Reputation: 1219
I have a dataset that consists of groups with year, month, and day values. I want to filter the groups using tidyverse in R, such that I locate the latest month in the time series. Here is some example code.
dat = expand.grid(group = seq(1,5),year = seq(2016,2020),month=seq(1:12))
dat = dat[order(dat$group,dat$year,dat$month),]
dat$days=sample(seq(0,30),nrow(dat),replace=TRUE)

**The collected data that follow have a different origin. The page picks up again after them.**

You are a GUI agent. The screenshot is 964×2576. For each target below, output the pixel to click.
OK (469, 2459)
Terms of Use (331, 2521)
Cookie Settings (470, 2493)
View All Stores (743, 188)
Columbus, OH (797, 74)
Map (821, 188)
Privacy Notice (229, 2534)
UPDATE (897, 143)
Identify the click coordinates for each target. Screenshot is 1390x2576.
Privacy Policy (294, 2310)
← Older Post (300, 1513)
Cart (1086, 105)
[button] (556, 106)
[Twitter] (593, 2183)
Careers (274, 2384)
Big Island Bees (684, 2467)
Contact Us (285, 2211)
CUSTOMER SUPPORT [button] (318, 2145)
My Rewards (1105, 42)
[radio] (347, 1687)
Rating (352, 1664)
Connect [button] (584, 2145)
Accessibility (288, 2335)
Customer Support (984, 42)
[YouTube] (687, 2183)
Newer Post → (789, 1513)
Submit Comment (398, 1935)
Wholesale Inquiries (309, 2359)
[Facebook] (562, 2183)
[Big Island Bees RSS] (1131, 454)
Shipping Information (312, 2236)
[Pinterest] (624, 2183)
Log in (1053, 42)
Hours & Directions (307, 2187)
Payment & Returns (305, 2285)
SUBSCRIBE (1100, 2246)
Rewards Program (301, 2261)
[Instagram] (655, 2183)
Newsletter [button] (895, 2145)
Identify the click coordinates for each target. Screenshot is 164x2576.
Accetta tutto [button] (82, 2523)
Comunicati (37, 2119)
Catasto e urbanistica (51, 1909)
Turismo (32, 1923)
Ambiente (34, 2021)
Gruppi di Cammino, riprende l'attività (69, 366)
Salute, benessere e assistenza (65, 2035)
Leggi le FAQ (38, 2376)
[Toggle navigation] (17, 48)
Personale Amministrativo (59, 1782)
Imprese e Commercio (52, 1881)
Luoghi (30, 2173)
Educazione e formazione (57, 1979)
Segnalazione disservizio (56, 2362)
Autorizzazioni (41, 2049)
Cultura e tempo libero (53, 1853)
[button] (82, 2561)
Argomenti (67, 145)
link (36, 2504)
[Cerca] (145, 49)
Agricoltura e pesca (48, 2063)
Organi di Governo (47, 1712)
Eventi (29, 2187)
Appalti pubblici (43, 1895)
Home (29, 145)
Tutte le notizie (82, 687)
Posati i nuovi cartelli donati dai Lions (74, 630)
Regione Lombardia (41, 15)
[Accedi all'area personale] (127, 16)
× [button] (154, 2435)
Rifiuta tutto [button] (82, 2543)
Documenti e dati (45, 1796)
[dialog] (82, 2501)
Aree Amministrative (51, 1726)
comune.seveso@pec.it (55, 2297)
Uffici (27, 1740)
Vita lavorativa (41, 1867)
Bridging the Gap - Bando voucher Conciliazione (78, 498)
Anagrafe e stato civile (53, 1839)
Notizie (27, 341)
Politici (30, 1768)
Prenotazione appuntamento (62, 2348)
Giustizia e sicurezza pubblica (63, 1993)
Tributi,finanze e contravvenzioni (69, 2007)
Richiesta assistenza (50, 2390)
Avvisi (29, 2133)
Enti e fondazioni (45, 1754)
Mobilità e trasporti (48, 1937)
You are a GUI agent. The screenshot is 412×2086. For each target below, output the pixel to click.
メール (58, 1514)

dat$year[dat$year==2020 & dat$month==12] = NA
dat = dat[complete.cases(dat),]
In this example, there are 5 groups with monthly data from 2016 - 2020. However, let's suppose group December is missing. Also, some days are missing in the dataset
I can grab December from 2019, but not sure how to include the days in the summary and filter by number of days in month. For example,
a = dat %>%
group_by(group,month) %>%
summarise(year = max(year))
gets the year, but I would like to add the correct days to the month and year. Does anyone know how to keep the days column? I don't want to average or get a minimum or anything.
Upvotes: 1
Views: 194
Reputation: 886938
We can use slice_max
to return the full row based on the max
value of 'year' for each grouping block
library(dplyr)
dat %>%
group_by(group, month) %>%
slice_max(year)
Upvotes: 1